6.2. Performance Optimization
💡 First Principle: FM application latency has two distinct components: retrieval latency (the time to find relevant context) and generation latency (the time for the FM to produce output). They require completely different optimization techniques — retrieval is a database problem; generation is a model inference problem. Confusing them leads to optimizing the wrong layer.
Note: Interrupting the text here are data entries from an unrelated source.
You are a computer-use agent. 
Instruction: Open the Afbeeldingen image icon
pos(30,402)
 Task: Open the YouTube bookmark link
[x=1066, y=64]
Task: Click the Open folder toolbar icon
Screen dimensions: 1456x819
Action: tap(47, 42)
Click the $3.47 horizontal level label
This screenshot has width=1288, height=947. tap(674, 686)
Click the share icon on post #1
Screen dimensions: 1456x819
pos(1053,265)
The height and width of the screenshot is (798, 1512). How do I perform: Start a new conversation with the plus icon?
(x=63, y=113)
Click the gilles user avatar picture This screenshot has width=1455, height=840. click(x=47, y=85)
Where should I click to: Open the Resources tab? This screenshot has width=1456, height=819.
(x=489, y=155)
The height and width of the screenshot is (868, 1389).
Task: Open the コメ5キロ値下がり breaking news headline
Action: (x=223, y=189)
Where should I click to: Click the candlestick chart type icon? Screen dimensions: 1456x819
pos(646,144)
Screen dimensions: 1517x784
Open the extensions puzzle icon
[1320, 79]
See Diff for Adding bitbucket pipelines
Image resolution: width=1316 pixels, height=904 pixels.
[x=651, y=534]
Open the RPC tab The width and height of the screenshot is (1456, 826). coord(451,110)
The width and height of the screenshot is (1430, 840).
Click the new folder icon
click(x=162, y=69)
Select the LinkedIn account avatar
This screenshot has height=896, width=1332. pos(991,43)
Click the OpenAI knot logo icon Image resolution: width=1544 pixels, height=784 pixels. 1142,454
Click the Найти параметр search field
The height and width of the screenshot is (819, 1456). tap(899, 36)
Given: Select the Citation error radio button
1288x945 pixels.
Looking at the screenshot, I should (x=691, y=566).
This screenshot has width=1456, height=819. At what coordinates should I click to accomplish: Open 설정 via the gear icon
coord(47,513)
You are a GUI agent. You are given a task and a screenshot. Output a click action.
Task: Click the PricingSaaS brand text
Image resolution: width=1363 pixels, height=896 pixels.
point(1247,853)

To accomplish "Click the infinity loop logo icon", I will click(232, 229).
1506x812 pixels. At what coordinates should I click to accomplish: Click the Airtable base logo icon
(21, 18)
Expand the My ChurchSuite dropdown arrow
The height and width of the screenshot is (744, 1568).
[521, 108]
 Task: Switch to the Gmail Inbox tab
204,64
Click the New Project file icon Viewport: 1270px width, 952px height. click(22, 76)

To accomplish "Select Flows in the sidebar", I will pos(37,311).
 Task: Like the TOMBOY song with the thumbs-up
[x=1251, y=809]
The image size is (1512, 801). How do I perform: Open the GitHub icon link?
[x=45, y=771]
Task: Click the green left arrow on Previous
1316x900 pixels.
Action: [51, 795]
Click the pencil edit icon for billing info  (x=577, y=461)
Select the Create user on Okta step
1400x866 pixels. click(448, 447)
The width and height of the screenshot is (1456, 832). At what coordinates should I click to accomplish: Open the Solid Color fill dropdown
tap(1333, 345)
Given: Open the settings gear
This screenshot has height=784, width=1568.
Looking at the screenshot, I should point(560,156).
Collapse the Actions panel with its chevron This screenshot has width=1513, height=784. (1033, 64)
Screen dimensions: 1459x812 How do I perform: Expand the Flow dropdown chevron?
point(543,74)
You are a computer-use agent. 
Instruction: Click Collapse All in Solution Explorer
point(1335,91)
The exam tests this distinction by presenting scenarios where candidates must diagnose whether a latency problem is in the retrieval pipeline or the generation pipeline and select the correct optimization. A 12-second P99 latency that's 11 seconds of FM generation cannot be fixed by adding OpenSearch replicas — and vice versa.
⚠️
| Latency Component | Typical Range | Optimization | Wrong Fix |
|---|---|---|---|
| Retrieval (vector search) | 50–500ms | OpenSearch provisioned replicas, ef_search tuning | Switching to larger FM |
| FM generation | 500ms–30s | Streaming, smaller model, output token ceiling | Adding OpenSearch replicas |
| Lambda cold start | 100ms–2s | Provisioned concurrency | Increasing FM max_tokens |
| API Gateway overhead | 10–50ms | HTTP API (not REST API) | Any FM-level change |
Common Misconception: Adding more context always improves answer quality and is worth the latency cost. Diminishing returns on context kick in quickly — studies show that adding context beyond the 10 most relevant chunks rarely improves answer quality while proportionally increasing generation latency. Always measure the quality-latency trade-off at different k values.